══ Input

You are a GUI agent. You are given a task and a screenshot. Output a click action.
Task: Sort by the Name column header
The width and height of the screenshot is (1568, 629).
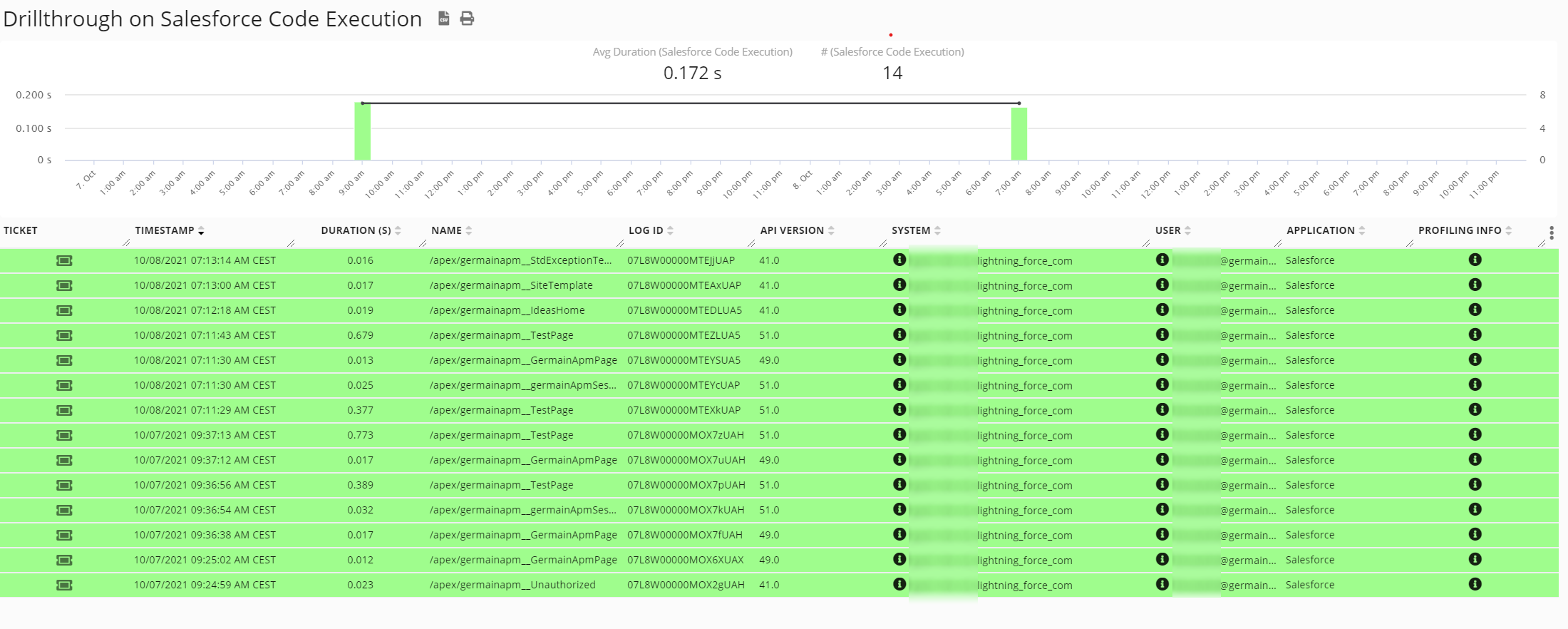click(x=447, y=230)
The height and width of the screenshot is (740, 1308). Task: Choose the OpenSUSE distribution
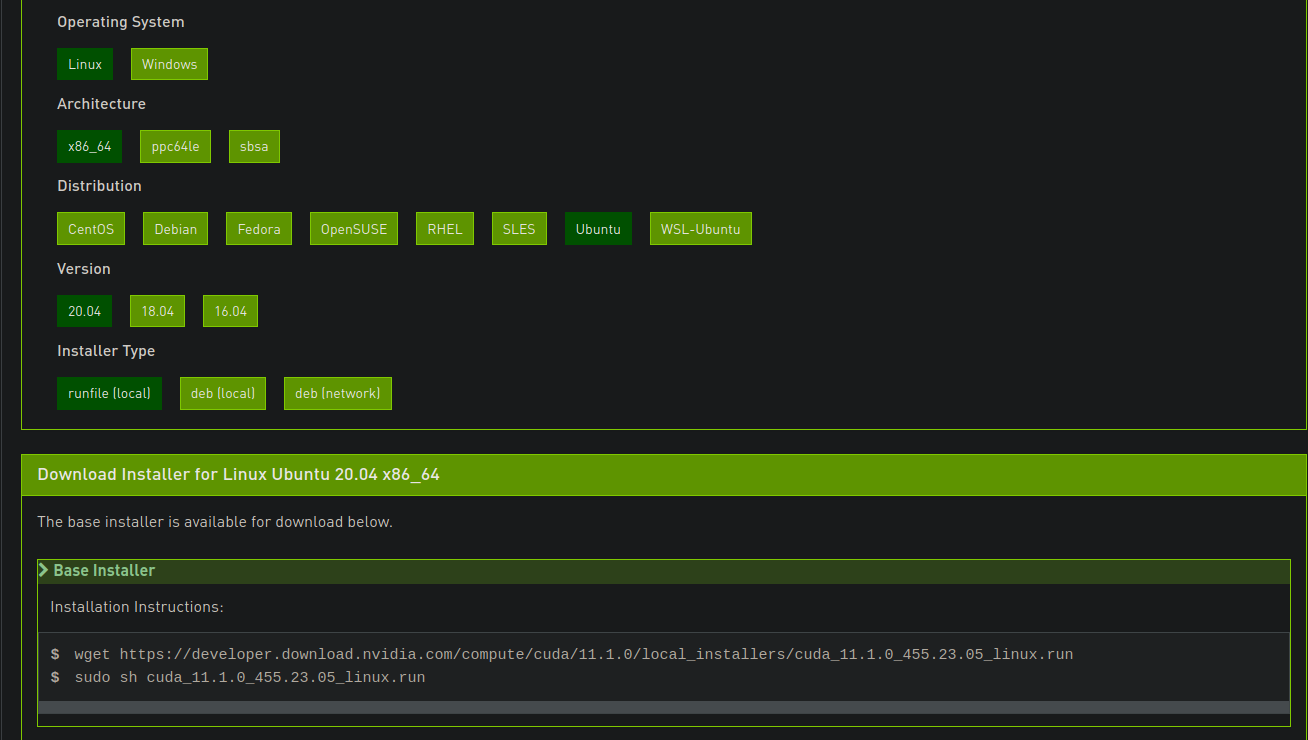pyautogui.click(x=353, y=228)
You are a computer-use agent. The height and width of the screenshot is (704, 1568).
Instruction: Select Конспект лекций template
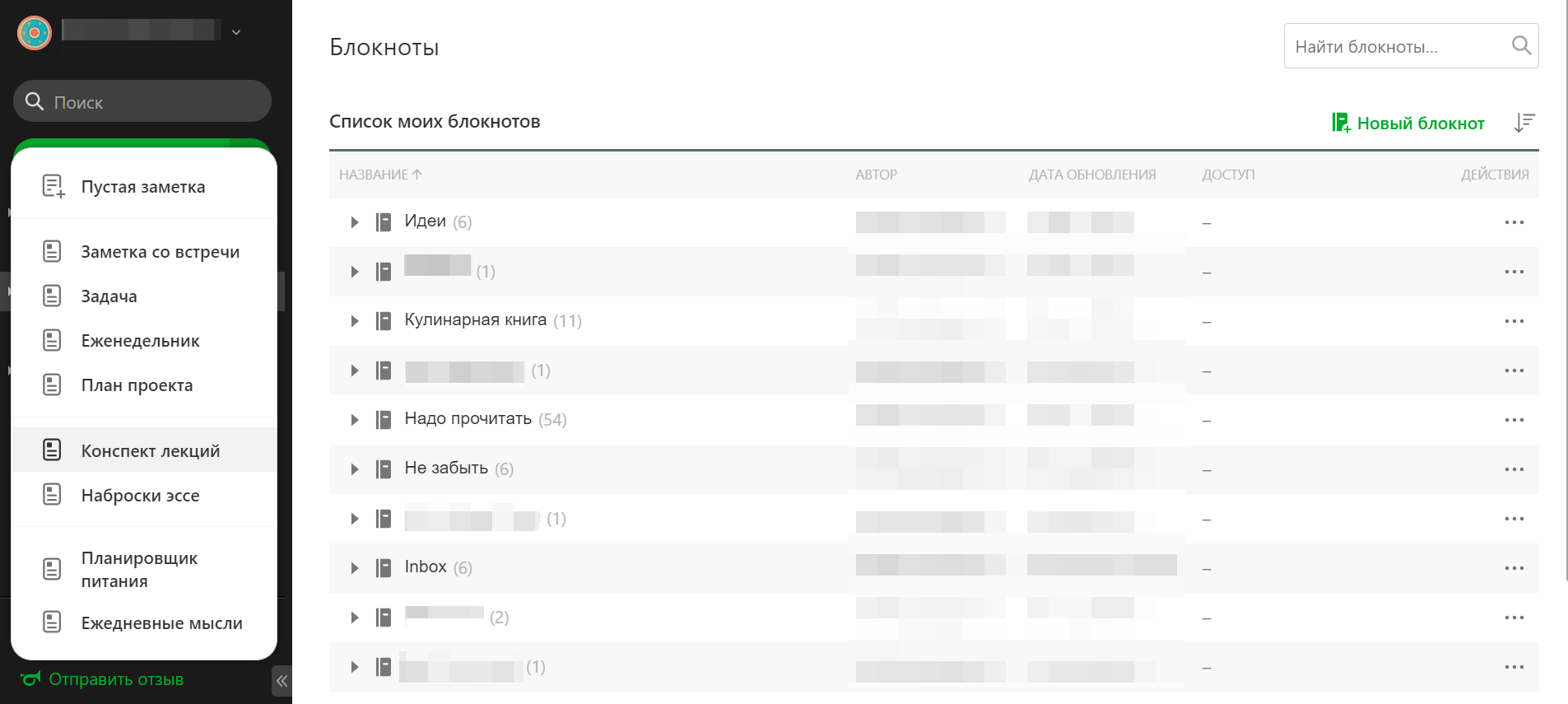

════

» What this task involves: Which of the lines above hold the string "agent"? Copy each one.

» Task output:
You are a GUI agent. You are given a task and a screenshot. Output a click action.
You are a computer-use agent. The height and width of the screenshot is (704, 1568).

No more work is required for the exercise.